Entries supplied
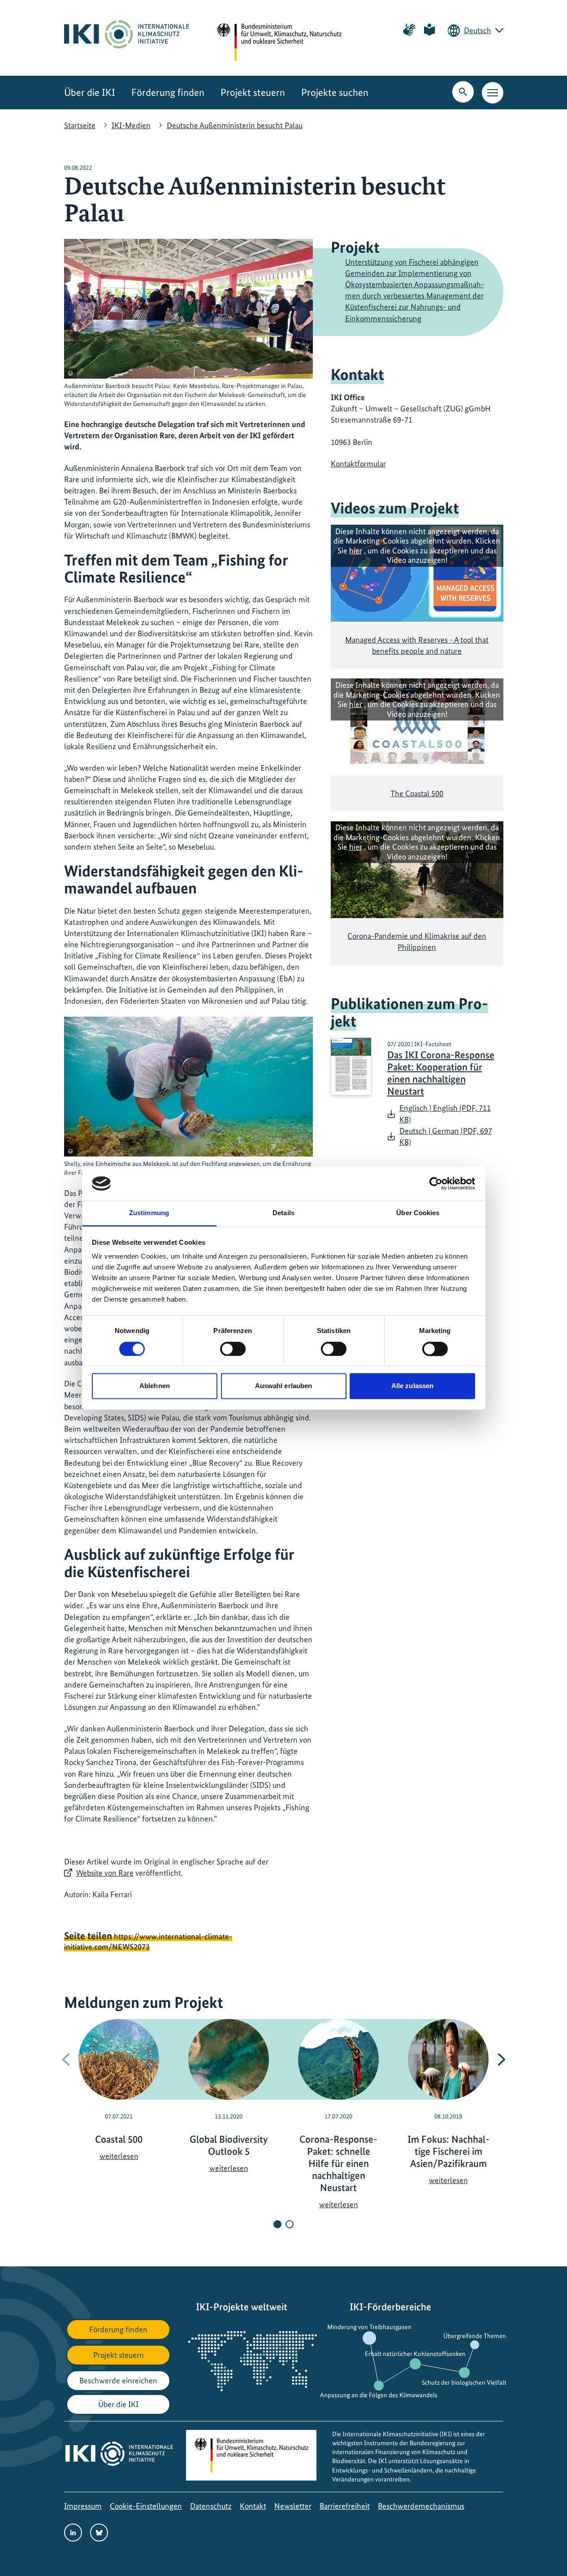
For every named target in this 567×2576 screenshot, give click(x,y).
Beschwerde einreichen (118, 2380)
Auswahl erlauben (283, 1386)
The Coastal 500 (416, 793)
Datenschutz (211, 2506)
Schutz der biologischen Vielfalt (464, 2382)
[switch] (233, 1349)
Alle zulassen (412, 1386)
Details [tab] (283, 1213)
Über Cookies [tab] (417, 1213)
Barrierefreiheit (345, 2506)
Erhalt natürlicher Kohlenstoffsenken (415, 2354)
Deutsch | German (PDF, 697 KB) (445, 1136)
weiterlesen (119, 2156)
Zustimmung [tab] (149, 1213)
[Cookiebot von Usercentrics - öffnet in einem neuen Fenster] (436, 1183)
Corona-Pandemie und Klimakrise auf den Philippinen (416, 941)
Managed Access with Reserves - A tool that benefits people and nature (417, 645)
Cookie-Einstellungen (146, 2506)
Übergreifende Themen (474, 2336)
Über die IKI (89, 92)
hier (355, 550)
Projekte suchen (334, 92)
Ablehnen (154, 1386)
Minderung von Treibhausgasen (369, 2327)
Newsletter (293, 2506)
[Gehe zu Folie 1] (277, 2224)
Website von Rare (105, 1872)
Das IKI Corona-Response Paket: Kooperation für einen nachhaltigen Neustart (440, 1073)
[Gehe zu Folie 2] (290, 2224)
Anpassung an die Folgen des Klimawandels (378, 2395)
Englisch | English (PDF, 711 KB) (445, 1113)
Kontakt (253, 2506)
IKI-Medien (131, 125)
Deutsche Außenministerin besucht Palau (235, 125)
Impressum (83, 2506)
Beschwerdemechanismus (421, 2506)
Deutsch (477, 30)
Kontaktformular (358, 463)
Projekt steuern (253, 92)
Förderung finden (167, 92)
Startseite (79, 125)
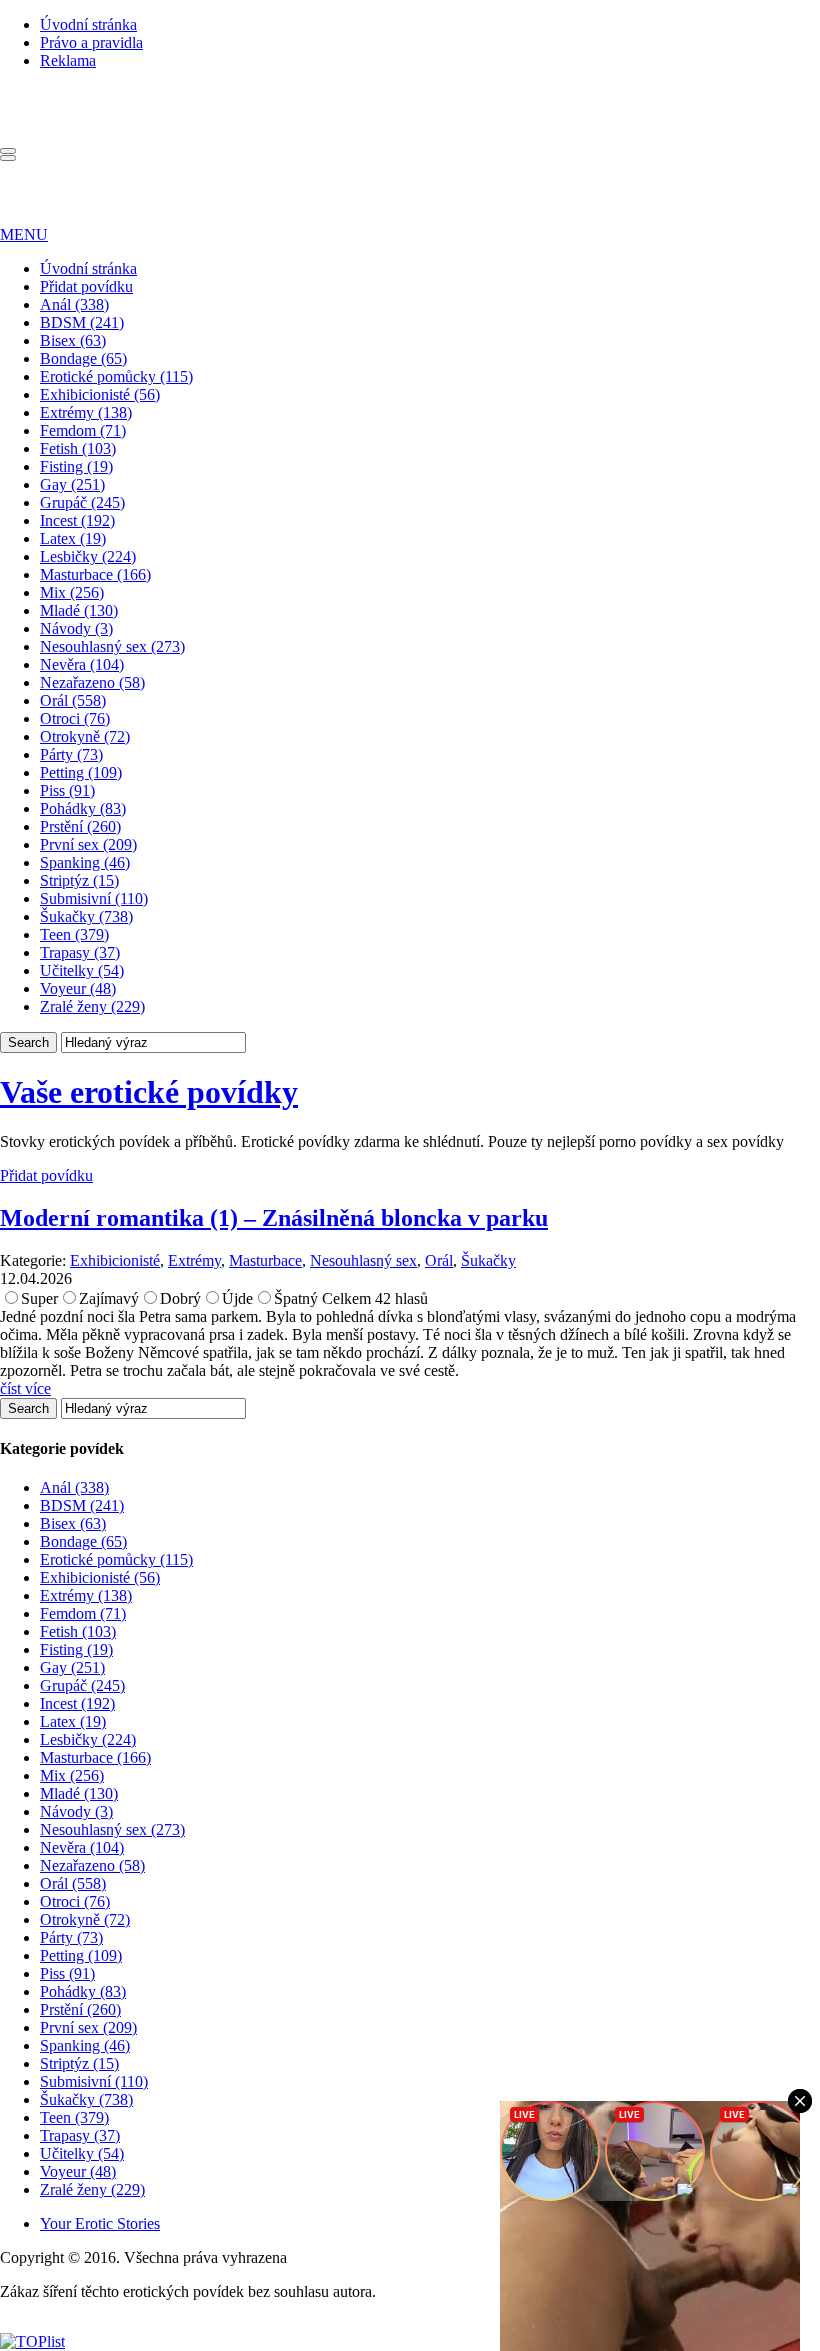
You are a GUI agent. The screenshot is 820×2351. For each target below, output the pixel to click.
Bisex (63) (73, 340)
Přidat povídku (86, 286)
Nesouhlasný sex (363, 1260)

What the task requires
From the records above, copy only the lines starting with the line that holds "Zustimmung [tab] (149, 1213)" and going on through the line that holds "Minderung von Treibhausgasen (369, 2327)", exactly as written.

Response to the exercise
Zustimmung [tab] (149, 1213)
[Cookiebot von Usercentrics - öffnet in einem neuen Fenster] (436, 1183)
Corona-Pandemie und Klimakrise auf den Philippinen (416, 941)
Managed Access with Reserves - A tool that benefits people and nature (417, 645)
Cookie-Einstellungen (146, 2506)
Übergreifende Themen (474, 2336)
Über die IKI (89, 92)
hier (355, 550)
Projekte suchen (334, 92)
Ablehnen (154, 1386)
Minderung von Treibhausgasen (369, 2327)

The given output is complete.